- [ABOUT THIS EXERCISE]: Only the text of the records belongs in the answer; the pictures must be dropped.

- [SUPPLIED MATERIAL]:
---+---

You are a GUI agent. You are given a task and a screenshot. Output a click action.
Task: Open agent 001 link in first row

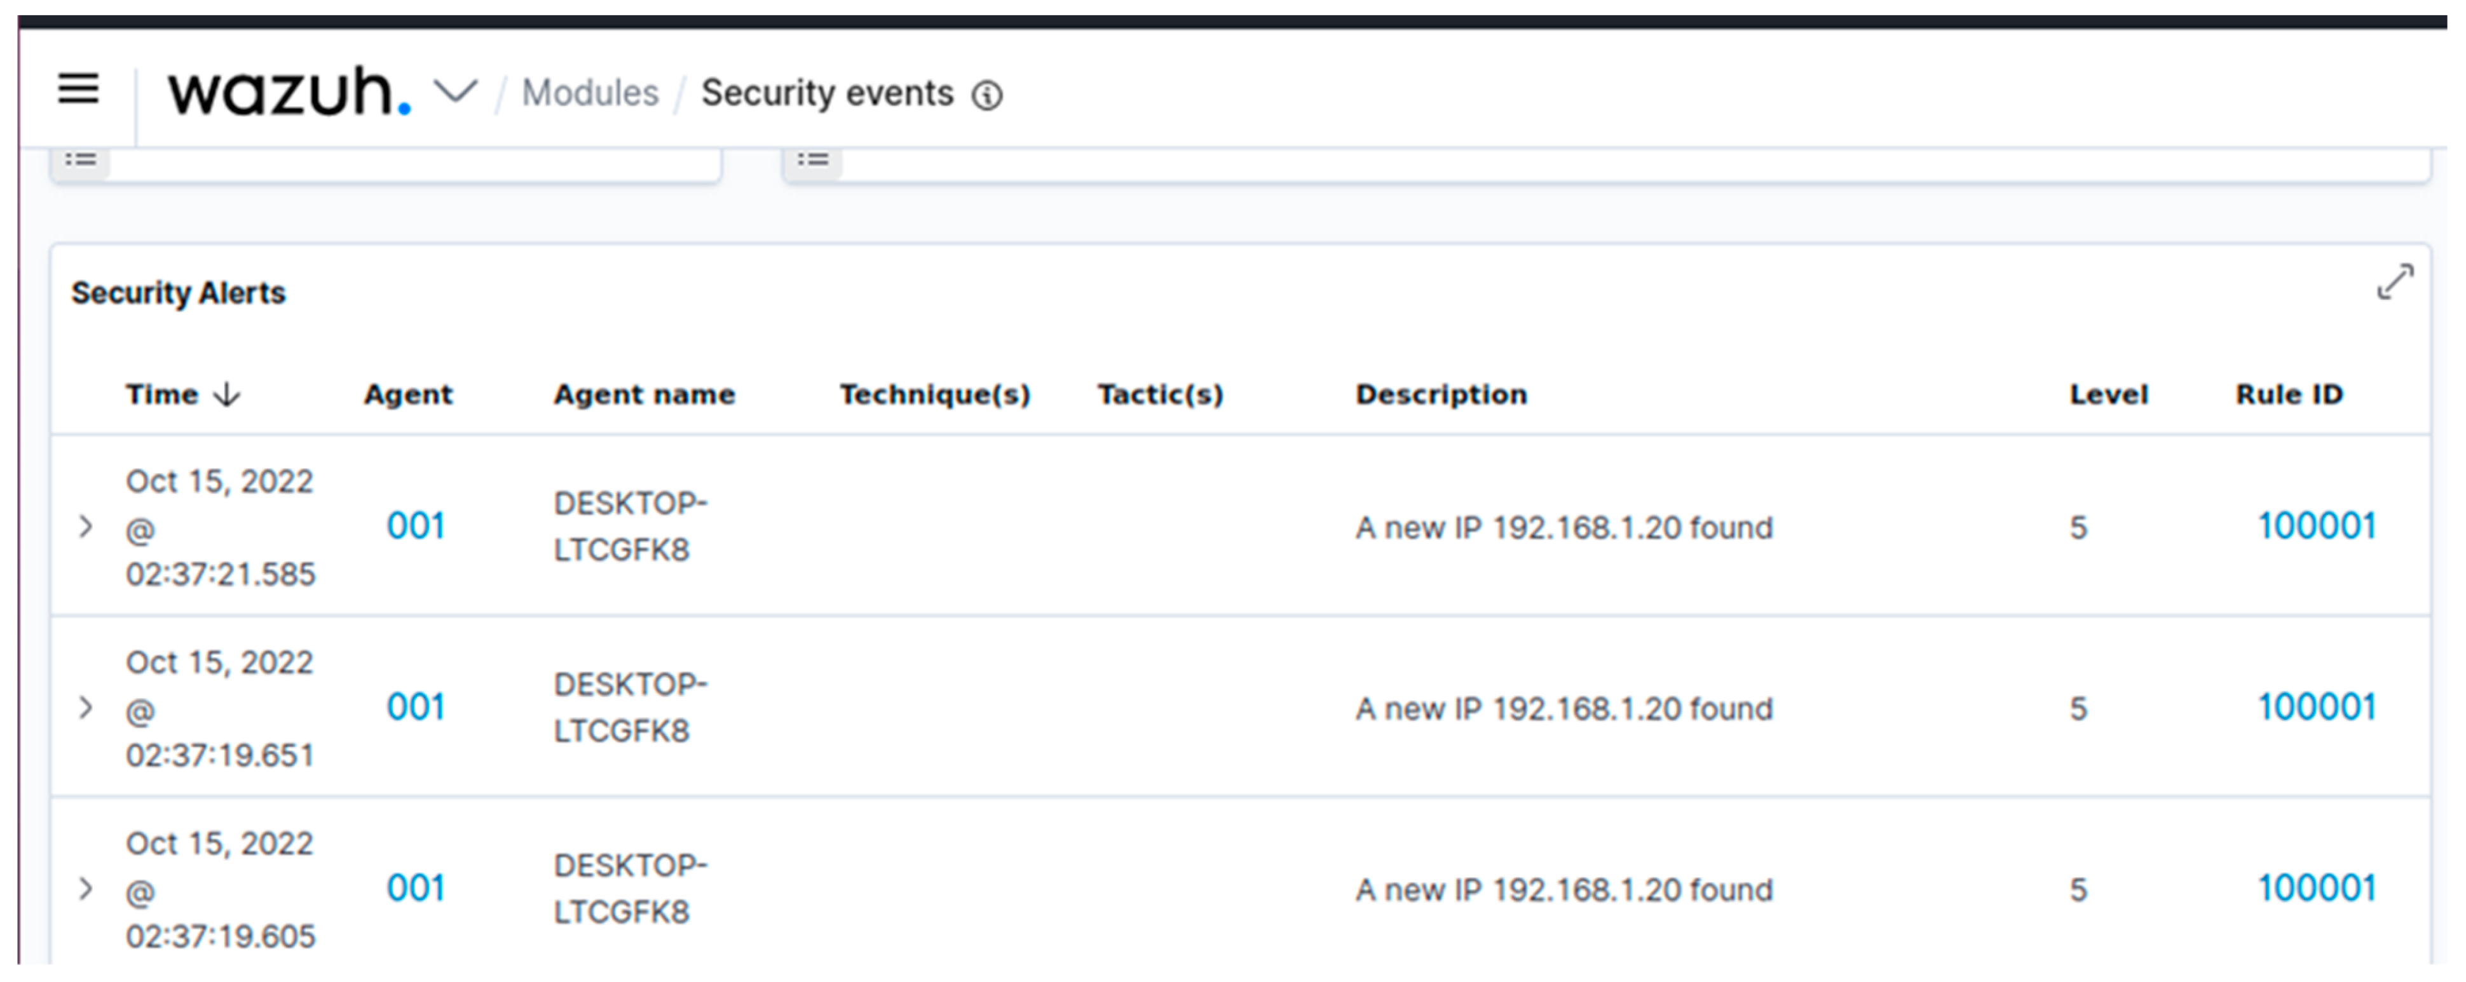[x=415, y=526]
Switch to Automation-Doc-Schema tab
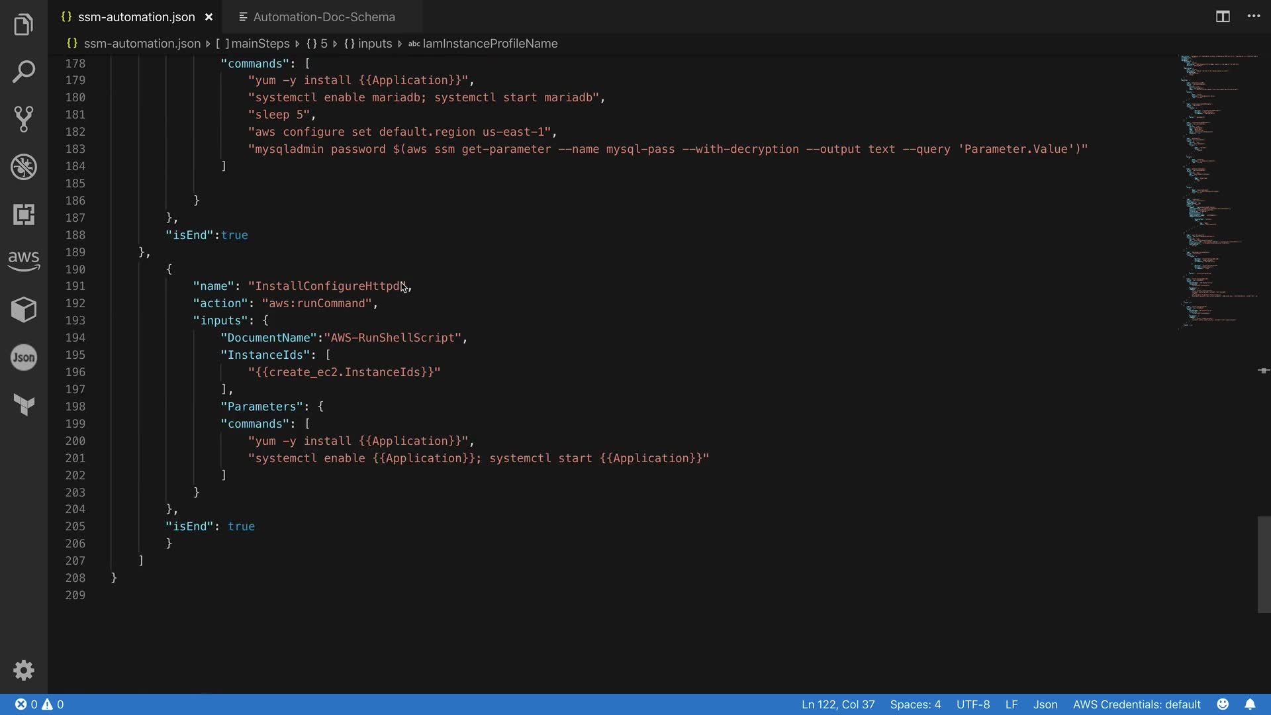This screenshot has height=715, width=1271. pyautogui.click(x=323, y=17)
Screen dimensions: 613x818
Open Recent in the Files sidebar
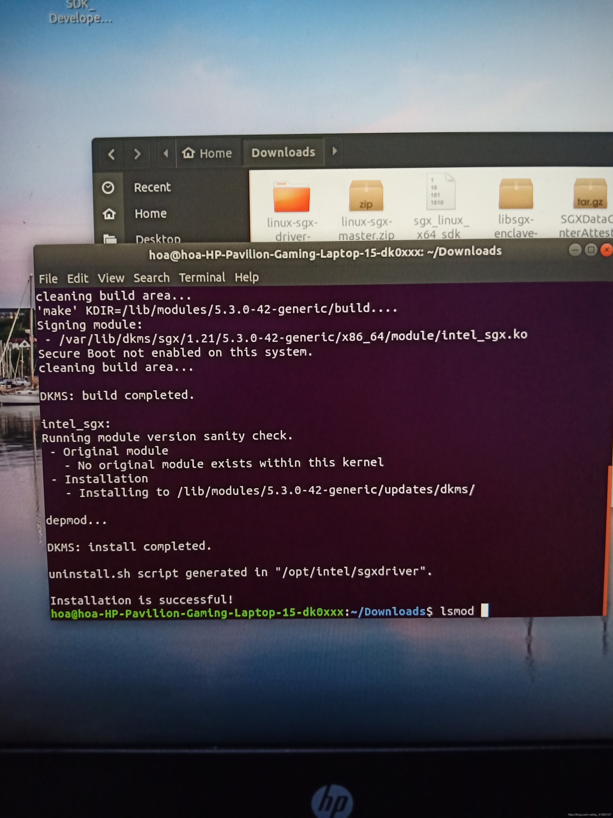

---+---

- [YOUR SOLUTION]:
You are a GUI agent. You are given a task and a screenshot. Output a click action.
Task: Open agent 001 link in first row

[x=415, y=526]
Switch to Automation-Doc-Schema tab
This screenshot has height=715, width=1271. pyautogui.click(x=323, y=17)
Screen dimensions: 613x818
Open Recent in the Files sidebar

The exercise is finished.